▶ [EXERCISE REQUIREMENTS]: Extend the piece on reciprocal links, picking up right after its final sentence and continuing in the same voice.

What are Reciprocal Links?
Reciprocal links are links between two sites that have been created and link to each other because they cover similar topics or provide complementary goods or services. The owners of the sites may find that it helps to link to each other for their visitors’ benefit.
Site owners may do this to give visitors a chance to see both sites. Sites may be related or as a show of partnership. Following the mythology and folklore surrounding search engine optimization – you may have read or heard that reciprocal links are bad and search engines don’t like them.
The Truth About Reciprocal Links Is More Complicated Than That
What about blogs that link to each other on every page in blog rolls? Or links between sites owned by the same owner that is reasonable. These could be a storefront on a different domain, a blog at a different domain or subdomain associated with a site, or a group of sites from the same company or organization; that focus upon different topics?
What do search engines think of resource pages? Those could be where sites include pages of links and descriptions to other sites that they think their visitors might find helpful and useful? What happens if some of those sites link back? Does it make a difference if those resource pages include a statement that they will list your site on their page in exchange for a reciprocal link back? (I have seen someone face a manual action for doing that, and the search engine removed the action once that resource page with that message was removed.)
Search Engine Warnings on Reciprocal Links Between Pages
The major commercial search engines do provide some information about linking in their guidelines:
Google’s page on Link Schemes warns site owners that some kinds of linking might impact the ratings of their web sites negatively. Those have mentioned excessive reciprocal links, also including:
- Links intended to manipulate PageRank
- Links to web spammers or bad neighborhoods on the web
- Excessive reciprocal links or excessive link exchanging (“Link to me and I’ll link to you.”)
- Buying or selling links that pass PageRank
Yahoo, in their Search Content Quality Guidelines, provides examples of content that they don’t want included in their search engine. These include:
- Sites cross-linked excessively with other sites to inflate a site’s apparent popularity (link schemes)
Windows Live Help (Where Bing is now), in their page on Guidelines for successful indexing, included amongst their list of “techniques that might prevent your website from appearing in Live Search results,” the following:
- Using techniques, such as link farms, to artificially increase the number of links to your webpage.
How Helpful are these Guidelines to Most Searchers or Web Admins, or Bloggers?
The chances are that some percentage of people who use Google or have their websites indexed by the search engine are familiar with PageRank. They may not know what these guidelines mean by “link schemes” or “link farms.”
Why are search engines so concerned about reciprocal links?
Classifications for Search Ranking Signals
When you perform a search, the pages that respond to your search rank and are ordered by the search engine are based on many signals used by the search engine. These try to provide you with pages that might best match up with what you intended to find on the Web.
That kind of ranking is a challenge for search engines. There can often be many thousands or millions of pages containing the words you used to perform your search. So search engines want to try to provide the best pages that they can at the top of the results. Or they may try to find better pages than the other search engines are showing.

▶ [DATA LINES]:
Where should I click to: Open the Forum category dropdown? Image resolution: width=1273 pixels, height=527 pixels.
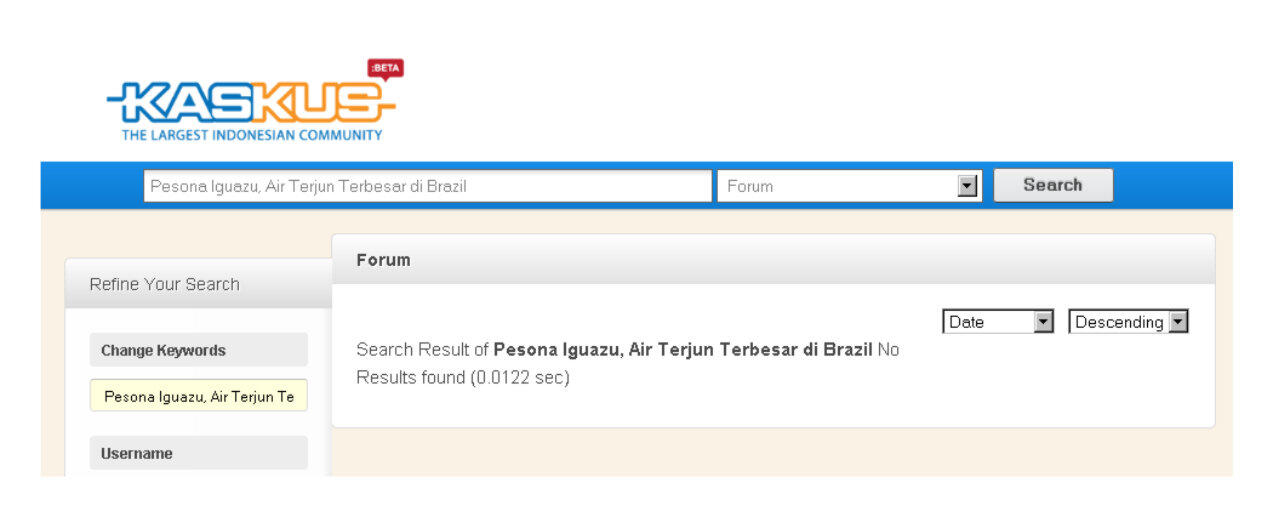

▶ [ANSWER TO THE TASK]:
These different signals that a search engine might use to determine the order of pages in search results could be classified in a few different ways.
Content Based, Link Based, and User Behavior Based Ranking Signals
One set of classifications consists of breaking those signals into three different types: content-based, link-based, and user behavior-based.
Content-based signals look at the actual content that appears upon the pages of a website. Link-based signals pay attention to the links between your site and other sites on the web. User-based signals look at data that indicates how people might react to the pages of your site. This could mean whether they view the site directly or see it in search results on a search engine.
Query Dependant and Query Independant Ranking Signals
Another way that search engines might classify the signals that they use to rank pages can depend upon whether or not that signal is related to a query that you might use to search with or not. This way of classifying those signals breaks them down into two different groupings – how important they might consider a page and how relevant a page might be to a specific search term or phrase.
Signals that look at the importance of the “quality” of a page might look at the quality of the content of a page. It might look at the number and perceived importance of links to that page. Or how people use the page. These can include bookmarking it, spending time on it, annotating it somehow, or using it in some manner that might not be tied to a specific query. Search engines often refer to these kinds of signals for ranking a page as query independant signals. They don’t rely upon a query that might have been used to find that page.
Signals that look at the relevance of a page might look at how relevant that page might be to a specific query term or phrase. This could involve what words might appear in links pointing to the page and in words surrounding those links and associated with them, and in how people might use the page in a way that is associated with a specific query term or phrase such as clicking on a link to the page when it appears in search results for a specific search for a specific term or phrase. It could consider people spending a certain amount of time on that page after a search brings them to it. Search engines often refer to these kinds of signals for ranking a page as query dependant signals. They rely on a specific query used to find a page.
Mixing Signals and Reordering Page Rankings
A search engine can use a mix of a good number of signals to determine which order it might show pages to searchers in response to a search. It might also take those ordered results and reorder them before presenting them to searchers based upon other factors involving those pages. These could include which country the searcher might be from, which language they have indicated they prefer to see results in, and many others.
I’ve written about how and why a search engine might reorder search results a number of times, including the following two posts:
- 20 Ways Search Engines May Rerank Search Results
- 20 More Ways that Search Engines May Rerank Search Results
Links Between Pages as a Ranking Signal
While there are many different kinds of signals that a search engine might use to rank web pages in response to a search, one of the important differences between web pages and pages that you might find in a collection of documents on an intranet is that web pages can link to each other with hyperlinks. Those links can help search engines identify which pages might be the most important ones if it pays attention to those links. The premise behind using links as references to other pages comes from thinking about citations in academic papers and how they refer to other resources.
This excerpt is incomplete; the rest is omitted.